BRAMA, Nov 20, 2004, 12:00 pm ET|
Youths around the world send 'orange-aid' for Ukraine's presidential election
The highly charged presidential election in Ukraine has inspired the younger generation, both in Ukraine and far beyond the country's borders, to become actively involved in the campaign. Brandishing presidential candidate Viktor Yushchenko's orange colored campaign materials (headbands, buttons, banners) young people have mobilized to help insure a free and fair election - one that is seen as pivotal in Ukraine's short history as an independent state. All are in opposition to the pro-Kremlin government-backed candidate, Viktor Yanukovych; most of them openly support the western-minded opposition candidate, Viktor Yushchenko.
In Canada and the United States, large numbers have joined the forces to become independent election observers in the first and second rounds, traveling to Ukraine at their own expense. Yesterday, one youth group of Ukrainian American volunteers sent a letter of appeal to some 450 media companies to increase in coverage of the Ukraine run-off election on Sunday, November 21, 2004. [CLICK FOR MEDIA LETTER]
In France, activists worked hard to bring the voters out in the first round (October 31), and even produced a short film recording their efforts. [CLICK FOR VIDEO]
In Germany this week, students held a candlelight vigil to protest human rights abuses and violations against independent media in Ukraine. [CLICK FOR PHOTOS]
In Ukraine itself, the youth-led civic group PORA has presented street theater offering entertaining political commentary. However, this is just a side-show compared to the massive rallies PORA has staged all over the country. The huge demonstrations have created far-reaching popular support mobilizing still other student groups around Ukraine in the days before the final phase of the election process. [PORA WEBSITE]

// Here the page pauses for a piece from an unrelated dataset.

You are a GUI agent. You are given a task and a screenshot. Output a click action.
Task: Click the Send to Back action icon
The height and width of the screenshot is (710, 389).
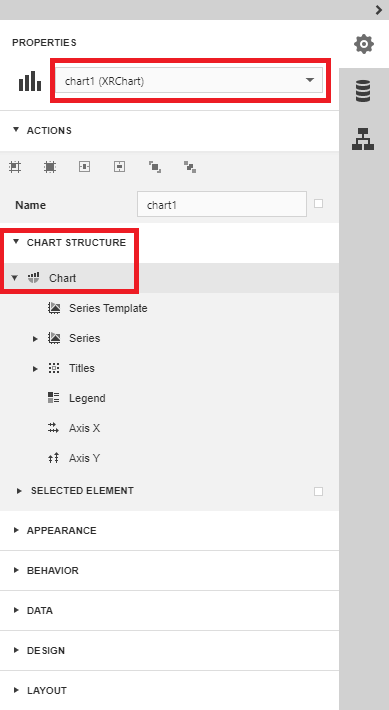(x=190, y=167)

All of these efforts are geared towards changing Ukraine's direction from the pro-Moscow path taken by President Leonid Kuchma, a legacy that Prime Minister Yanukovych has vowed to pursue. To garner voter support Mr. Yanukovych has made promises of wage and pension increases, a common bread-and-circuses ploy.
The opponent and frontrunner from the first round, Viktor Yushchenko, called on voters to go to the polling station and cast their votes, but warned that "[w]e will raise millions of citizens to defend the Constitution" in the event of ballot fraud. Reports reveal that absentee ballots were used in the first round to skew the results in favor of one candidate, and there is mounting evidence that the same is planned for Sunday's poll. This week, the Verkhovna Rada (Parliament) voted to ban the use of absentee ballots, but President Kuchma refused to sign it, calling it unconstitutional.
Mr. Yushchenko believes that a good working relationship with Russia is essential, but sees Ukraine's future with closer ties to Europe. A free market economy and democratic leadership would be the hallmarks of a Yushchenko government.
The youth groups spearheading the "orange-colored" global support movement for a democracy in Ukraine are hopeful for positive results on Sunday. Whatever the outcome, they seem well-prepared to carry on the work for a democratic Ukraine even after the election.